DFO views the current situation and trajectory of the unauthorized fishing of elver as both a threat to the conservation of American eel, and a threat to the proper control and management of the elver fishery. Through inspections, observations and reports to Conservation & Protection (C&P) there are significant quantities of elver being fished illegally, with removals estimated to be as high, and likely higher than that being harvested legally, jeopardizing the conservation objectives for American eel in Canada and a threat to the conservation and protection of the single American eel population.
The fishery has become the focus of harassment, threats and violence between fishers and toward fishery officers, with a number of confrontations and incidents of violence in the recent weeks creating an immediate threat to the proper management and control of the elver fishery. Current control, management and enforcement tools and resources are not able to control the situation and urgent action is needed.
The impact of a fishery closure will be most significant to the three communal commercial licence holders and eight commercial licence holders who most likely will not be able to fully realize their individual quota allocations this season. However, by closing the licenced fishery, you will ease pressure on the species by reducing overall removals and support a focus on unauthorized fishing and the interdiction of illegal elvers entering the marketplace.
For these reasons, we recommend that you make the attached order (Tab 1) under section 9.1 of the Fisheries Act. The order will prohibit fishing for elvers in the inland and tidal waters of the provinces of N.B. and N.S for 45 days. Such an order can be extended an additional 45 days if circumstances warrant.

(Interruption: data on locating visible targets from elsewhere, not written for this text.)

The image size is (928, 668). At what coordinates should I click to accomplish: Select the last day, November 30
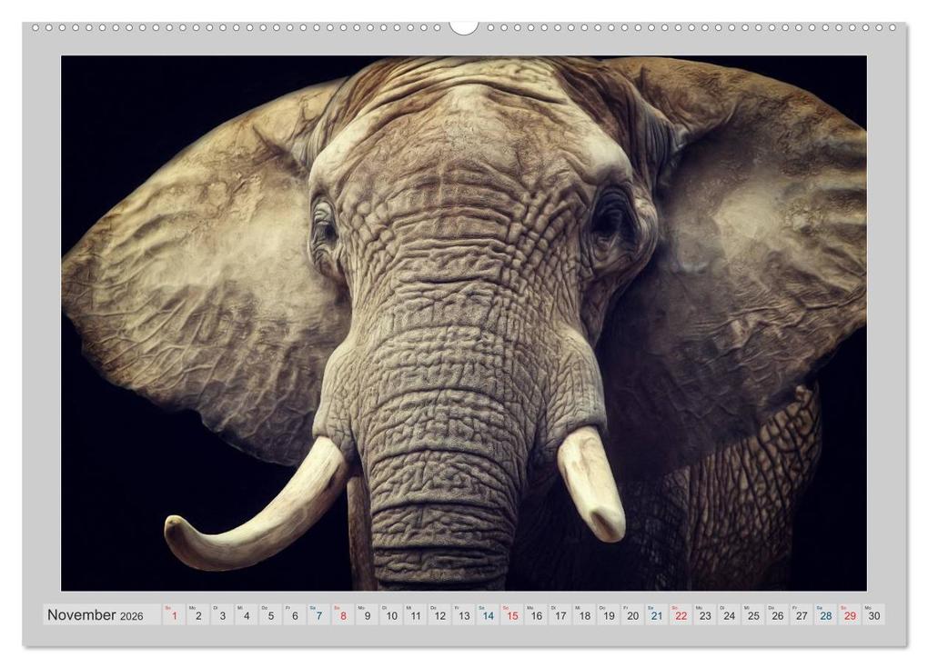(x=873, y=615)
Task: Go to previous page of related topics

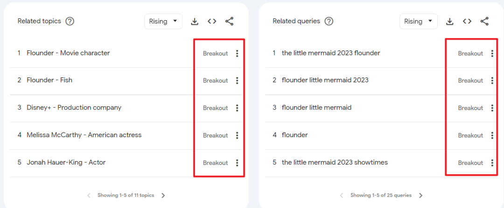Action: (x=89, y=195)
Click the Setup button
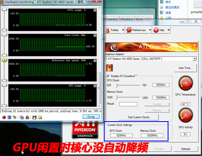Viewport: 202px width, 156px height. (91, 117)
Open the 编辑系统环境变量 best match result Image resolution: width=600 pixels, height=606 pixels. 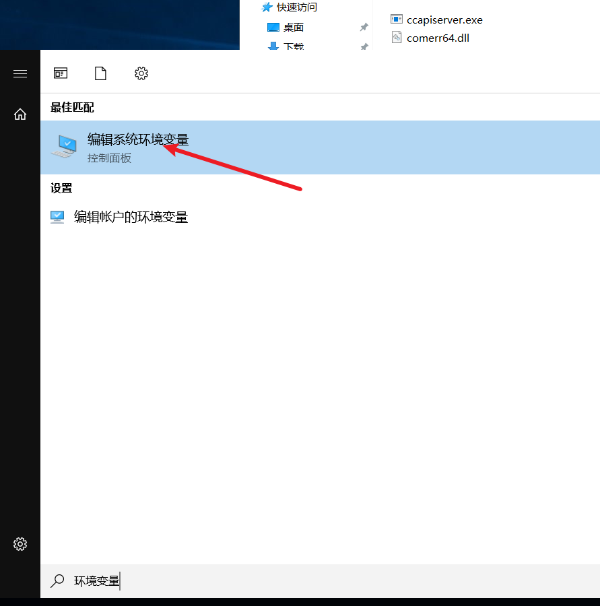point(138,140)
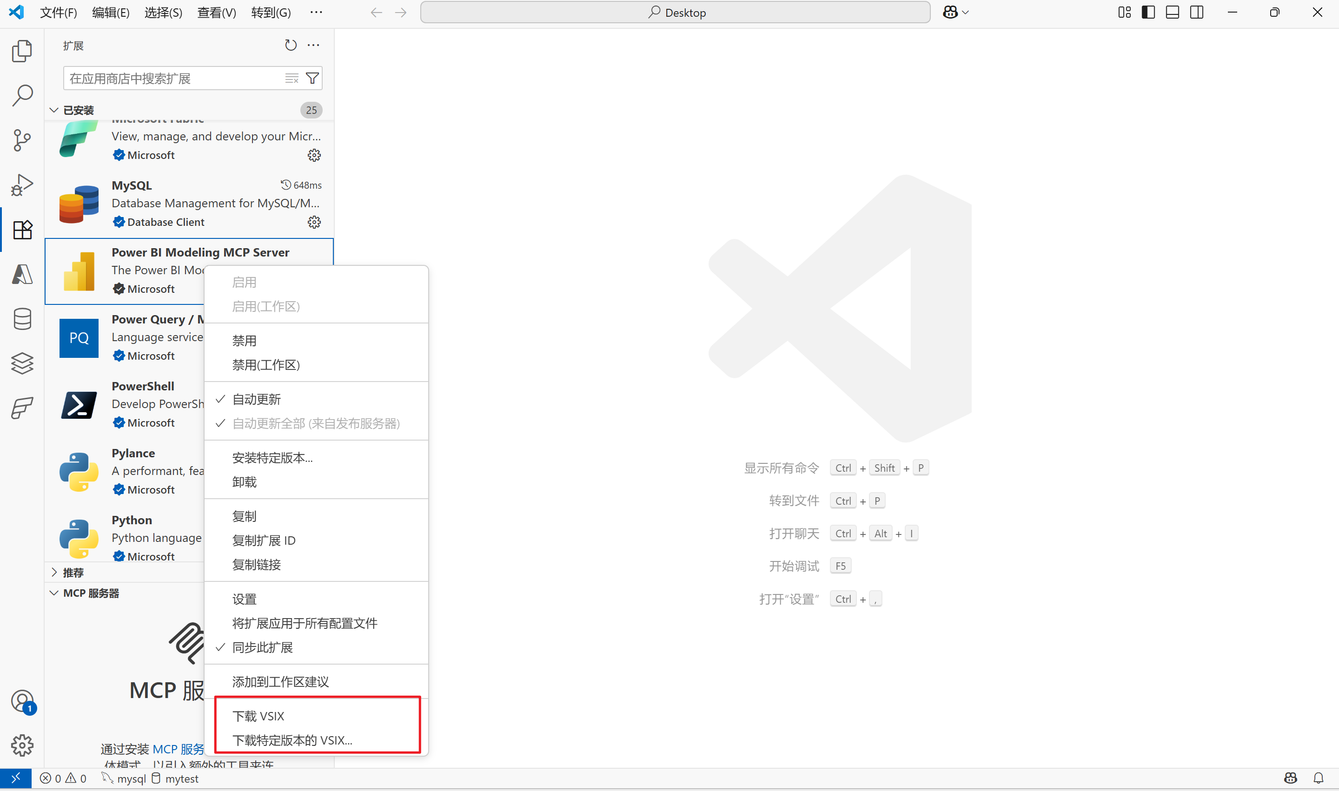Open Run and Debug view
The width and height of the screenshot is (1339, 791).
click(22, 185)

[17] The facts supported by the CTR, and notably the Memo and its attachments, highlight a detailed account of several critical facts concerning the regulation and management of the elver fishery. It confirms the significant issue of unauthorized elver fishing, which had posed considerable threats to conservation efforts and had escalated tensions and incidents of violence amongst harvesters. This unauthorized activity is documented as the primary reason for the Minister of Fisheries and Oceans issuing the FMO on April 15, 2023, which closed the 2023 elver fishing season for 45 days. The FMO was intended to address urgent conservation needs and ensure the safety of authorized harvesters and the public.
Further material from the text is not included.